MATERIAL TO PROCESS
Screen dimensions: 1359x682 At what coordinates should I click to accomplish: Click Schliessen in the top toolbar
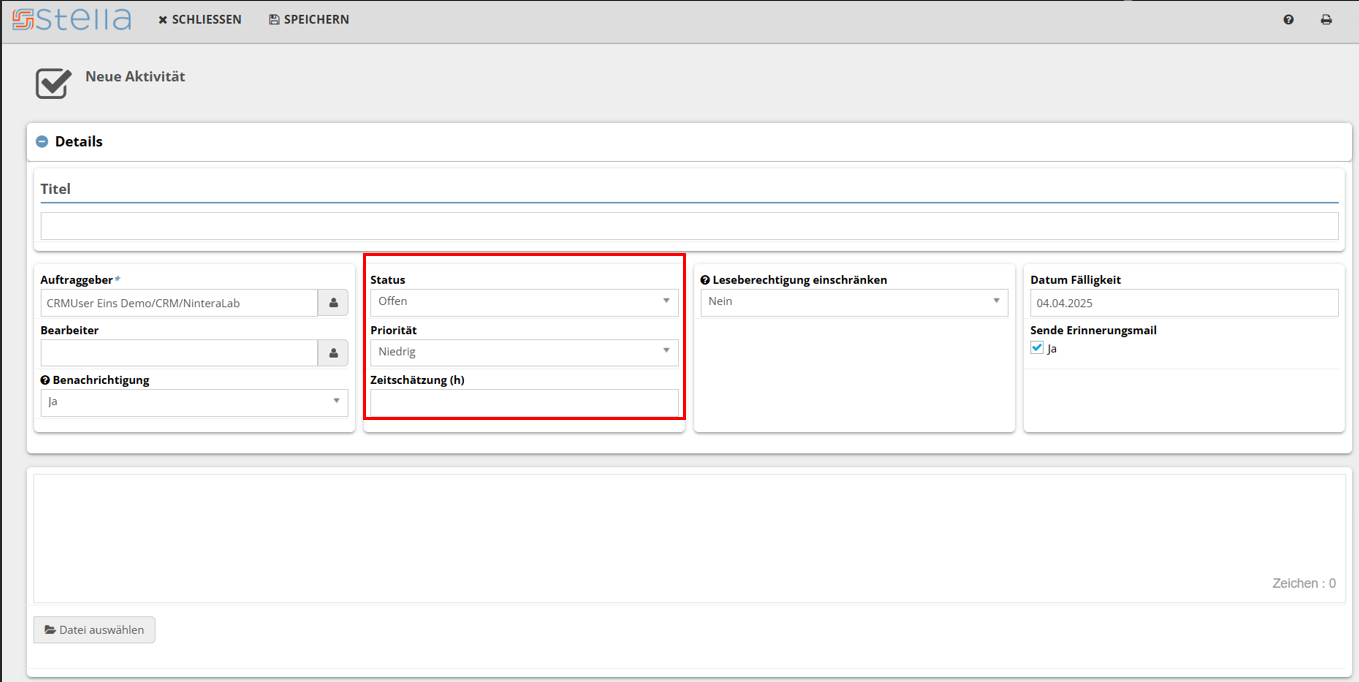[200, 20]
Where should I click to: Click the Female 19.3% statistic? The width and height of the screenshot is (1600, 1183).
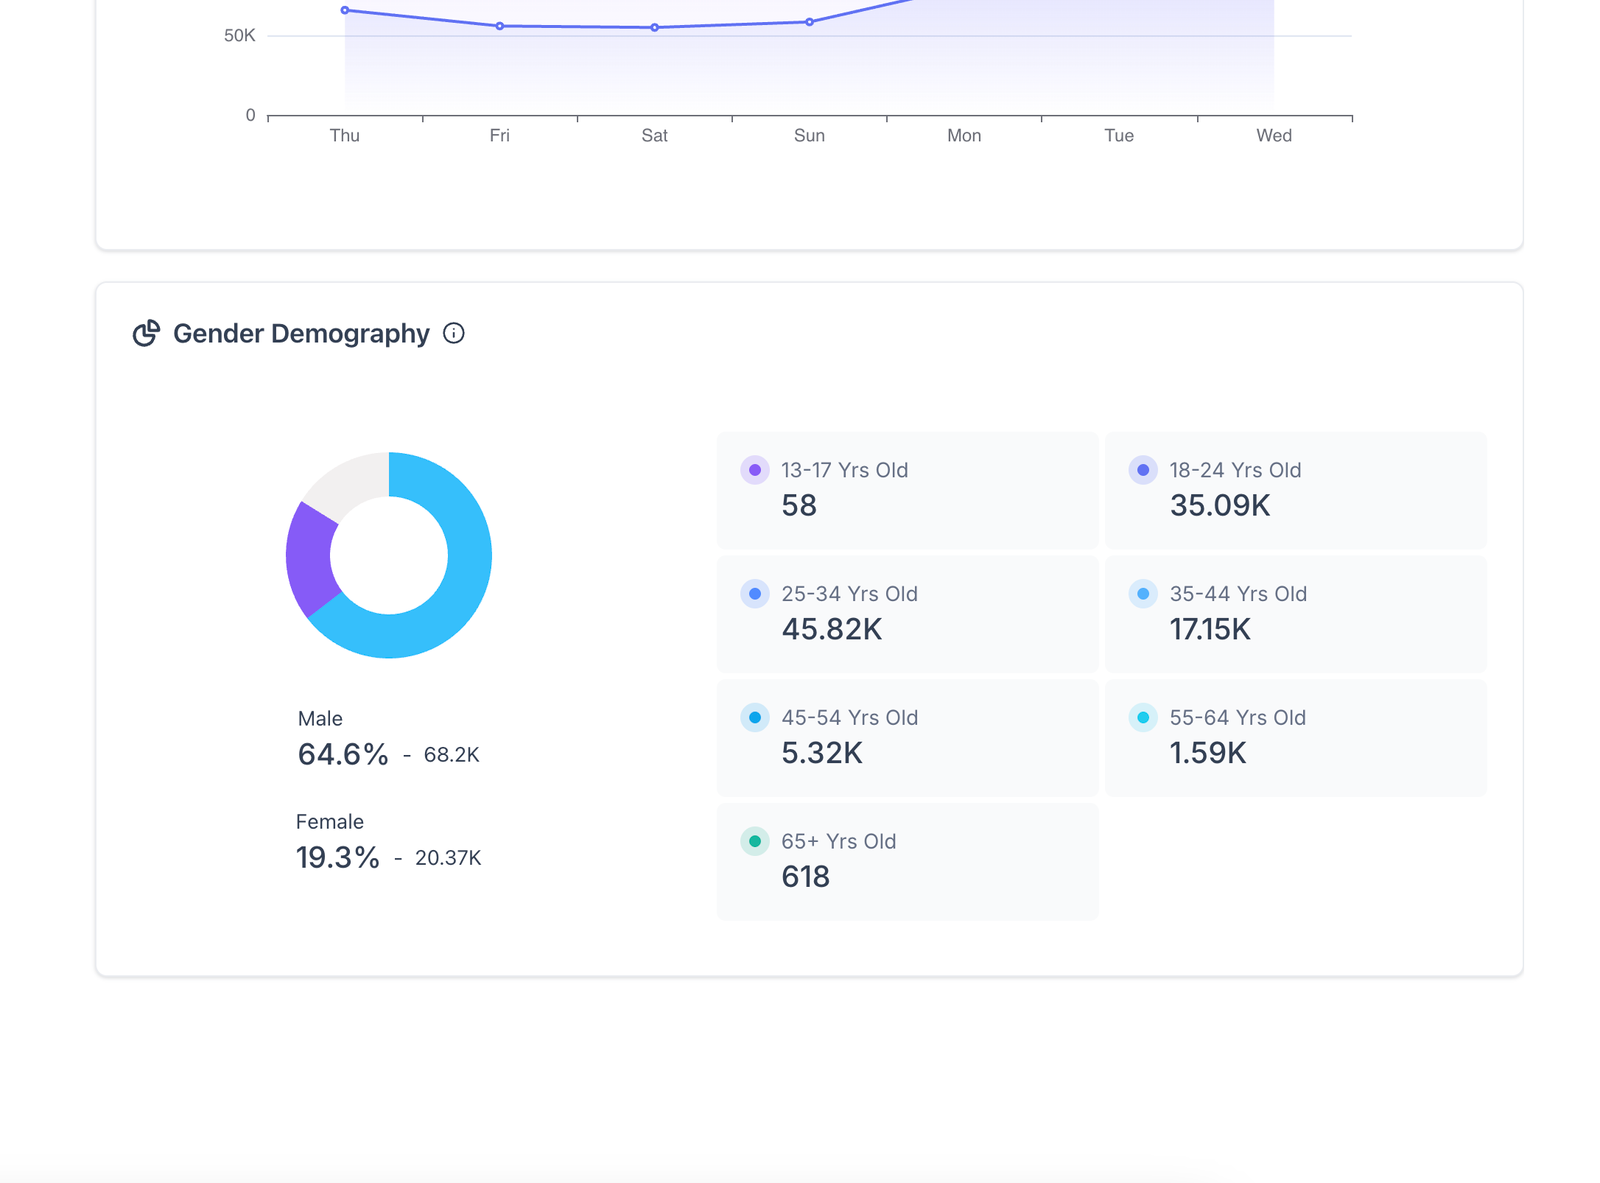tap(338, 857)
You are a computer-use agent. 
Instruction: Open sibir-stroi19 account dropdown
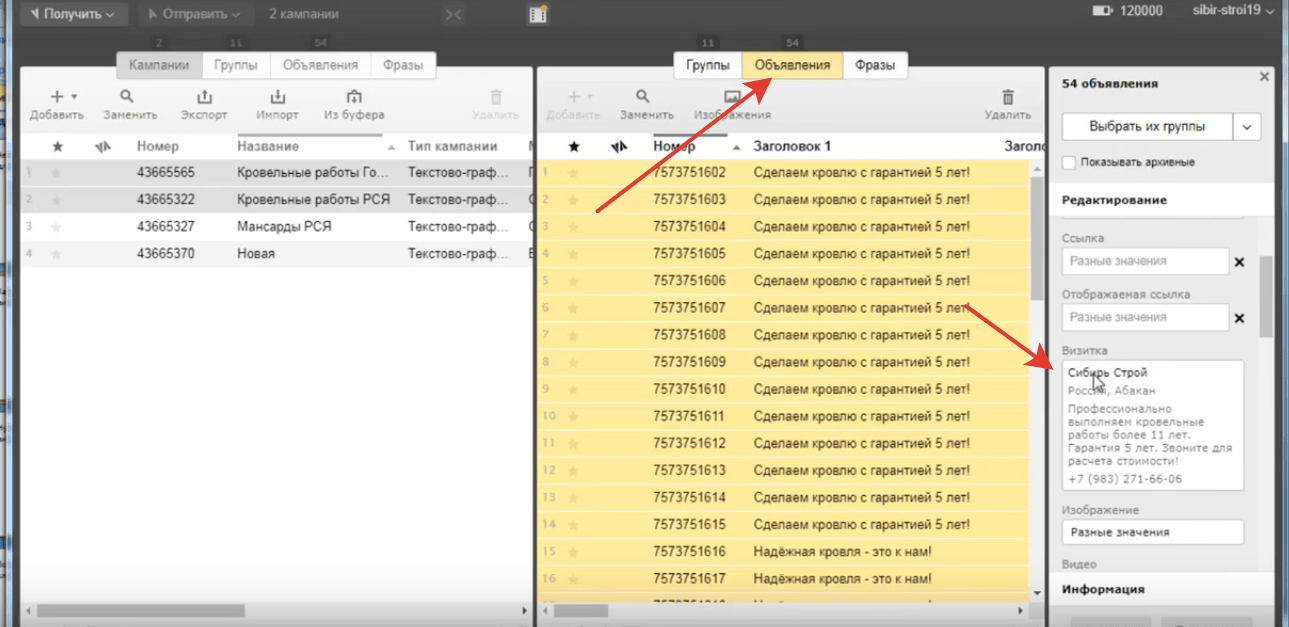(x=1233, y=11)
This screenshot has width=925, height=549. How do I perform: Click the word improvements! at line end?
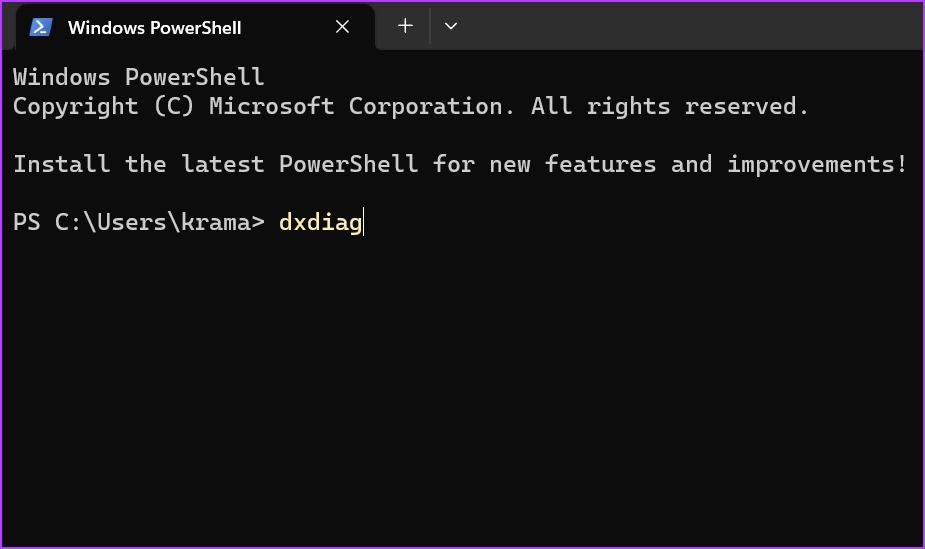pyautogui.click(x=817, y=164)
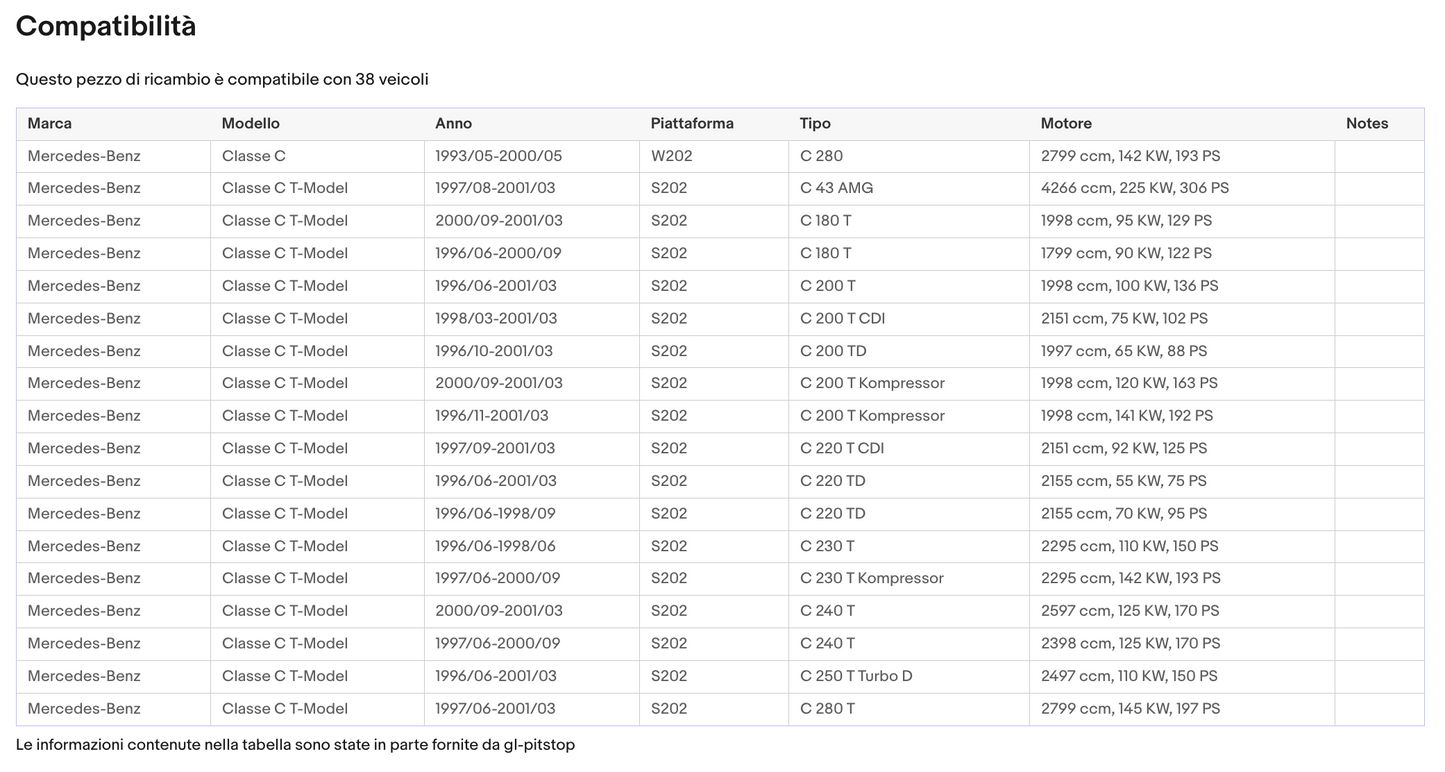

WORK TO BE COMPLETED
Output only the lines that run from the line containing "You are a computer-use agent." to the last line of the data, exactly as they stand and without pictures.

SOLUTION TO THIS PROBLEM
You are a computer-use agent. 
Instruction: Open sibir-stroi19 account dropdown
(x=1233, y=11)
This screenshot has width=925, height=549. How do I perform: Click the word improvements! at line end?
pyautogui.click(x=817, y=164)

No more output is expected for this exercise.